1. A tree is making a 12 m shadow on the ground, the angle of elevation is 30 degrees, what is the height of the tree?

The base of the tree is 12m which is the adjacent side of the triangle to be generated, the height of the tree will be facing the angle of elevation and it is the opposite side.

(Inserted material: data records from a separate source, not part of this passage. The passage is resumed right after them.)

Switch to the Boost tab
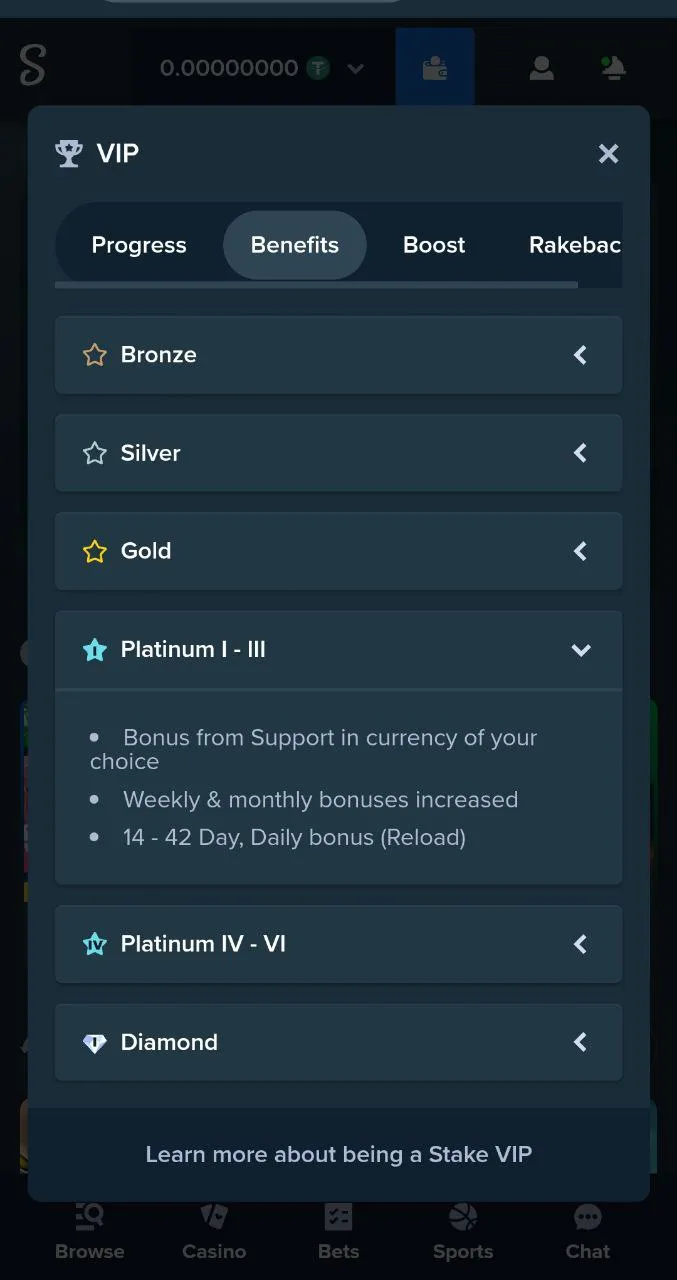The width and height of the screenshot is (677, 1280). 434,245
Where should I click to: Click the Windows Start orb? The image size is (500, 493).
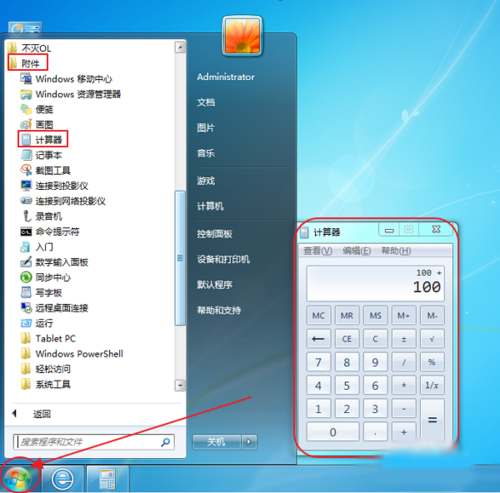(19, 479)
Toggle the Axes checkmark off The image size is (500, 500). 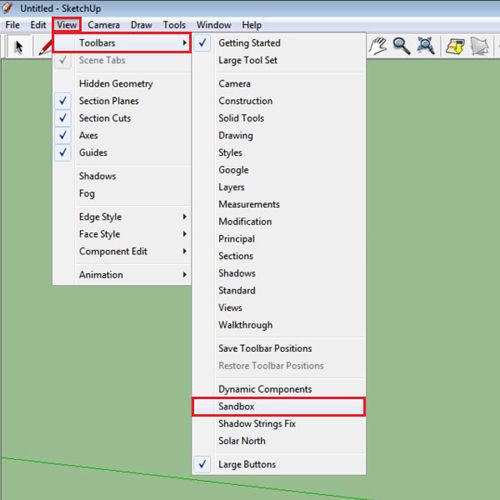[x=122, y=135]
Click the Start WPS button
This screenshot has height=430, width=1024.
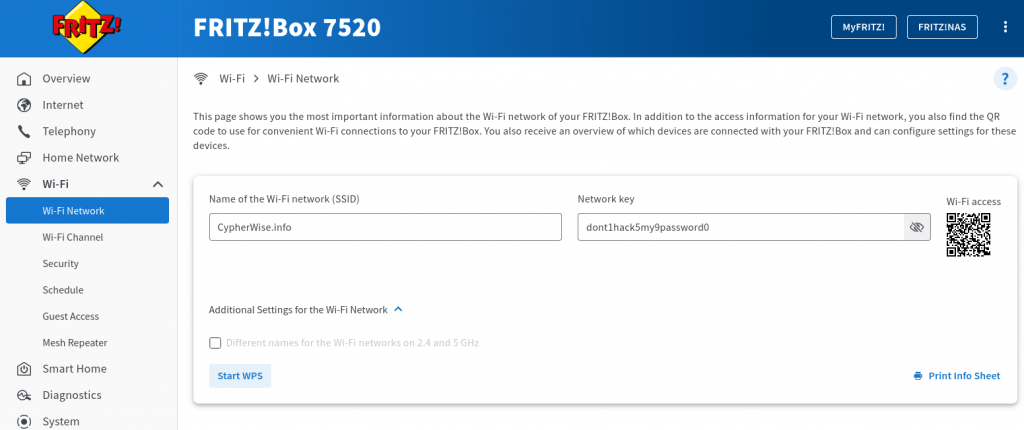click(240, 376)
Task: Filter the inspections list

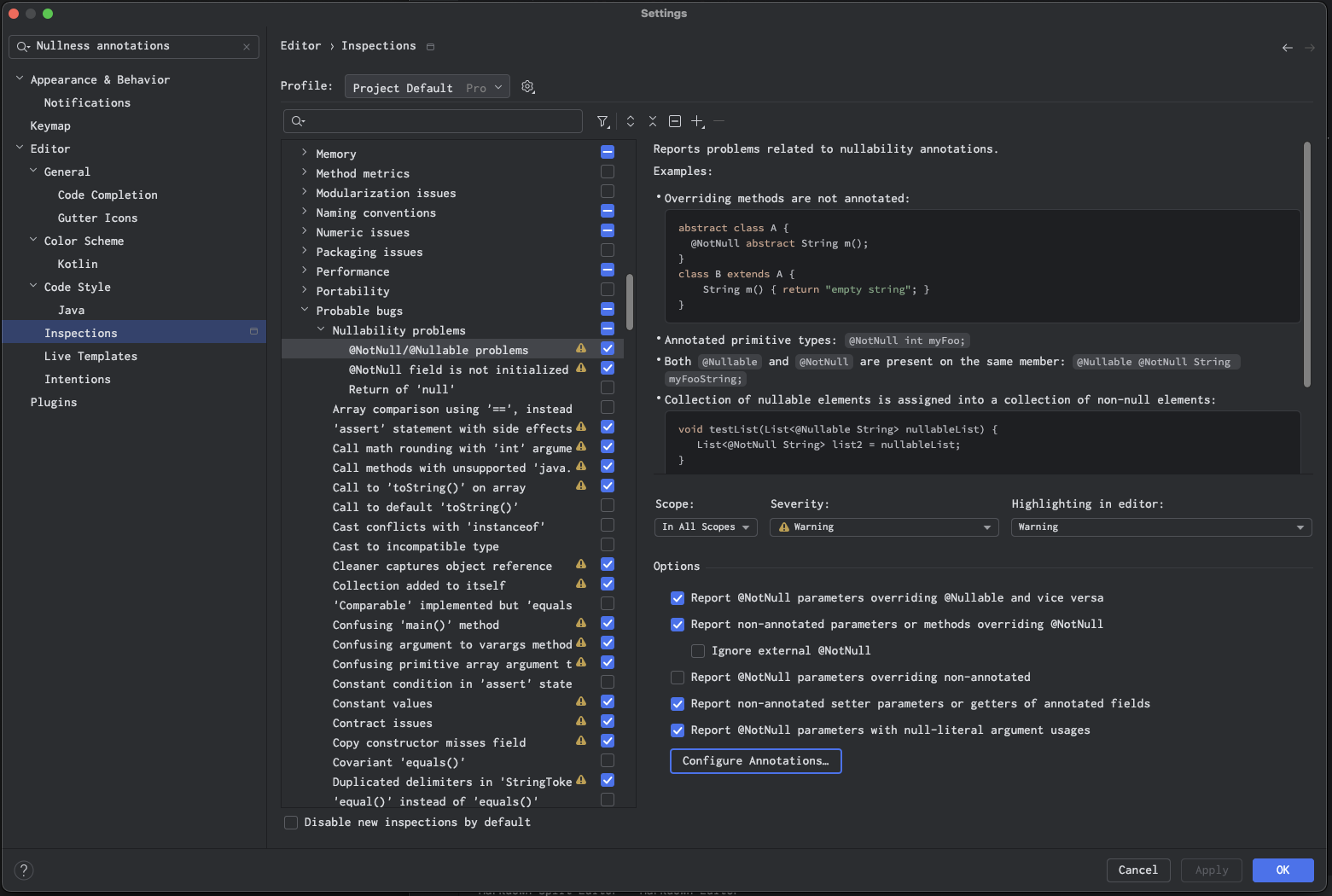Action: click(x=603, y=121)
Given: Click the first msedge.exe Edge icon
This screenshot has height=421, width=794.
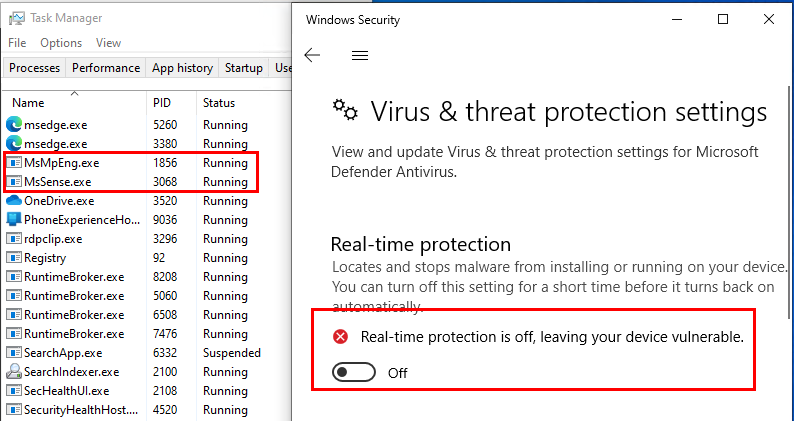Looking at the screenshot, I should click(x=14, y=125).
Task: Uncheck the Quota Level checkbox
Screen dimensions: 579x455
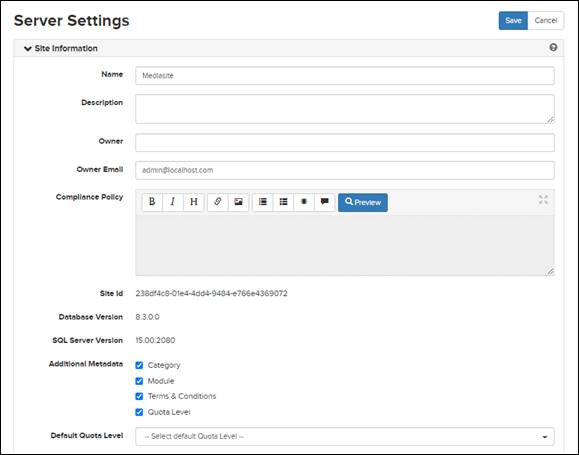Action: click(x=139, y=412)
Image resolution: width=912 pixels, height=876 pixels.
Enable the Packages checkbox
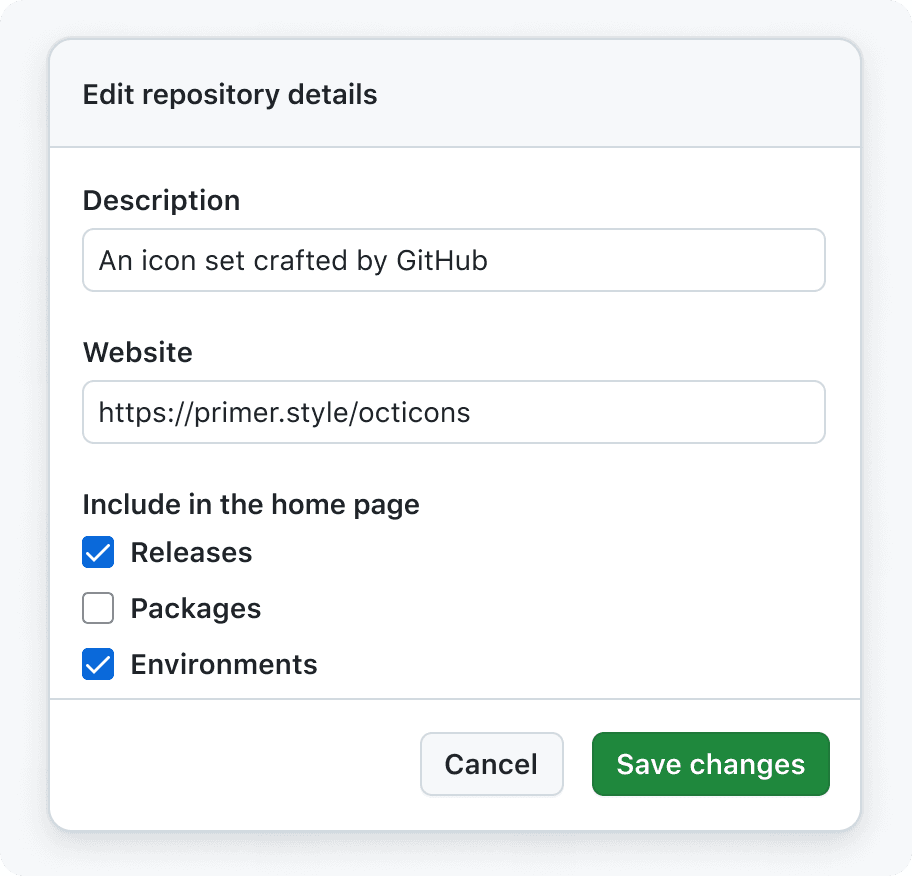[98, 608]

Using the formula tan(theta) = Opposite/Adjacent

Given theta = 30°

Adjacent is 12m which is the distance the tree is making with the shadow on the ground

Opposite side will be the height of the tree.

Tan(theta) = height/12

Tan30° = height/12

Height = 12tan30°

Height = 6.93m

Therefore the height of the tree is 6.93m

stigawithfun stigawithfun · Answer 2 · 2020-02-11T11:34:07+01:00

Answer:

6.9m

Explanation:

The situation can be represented as follows;

The height of the tree is x;

The shadow which is 12m on the ground has the horizontal component

The angle of elevation Θ is 30°

|\

| \

x | \

| \

| 30°( \

12 m

To find x, we apply the trigonometric ratio;

tan Θ = opposite / adjacent -------------------(i)

where Θ = 30°, opposite = x and adjacent = 12m

Substituting these values into equation (i) gives;

=> tan 30° = x / 12

=> 0.5774 = x / 12

Making x the subject of the formula gives;

x = 0.5774 x 12

x = 6.9288 m

x ≅ 6.9m

Therefore the height of the tree is 6.9m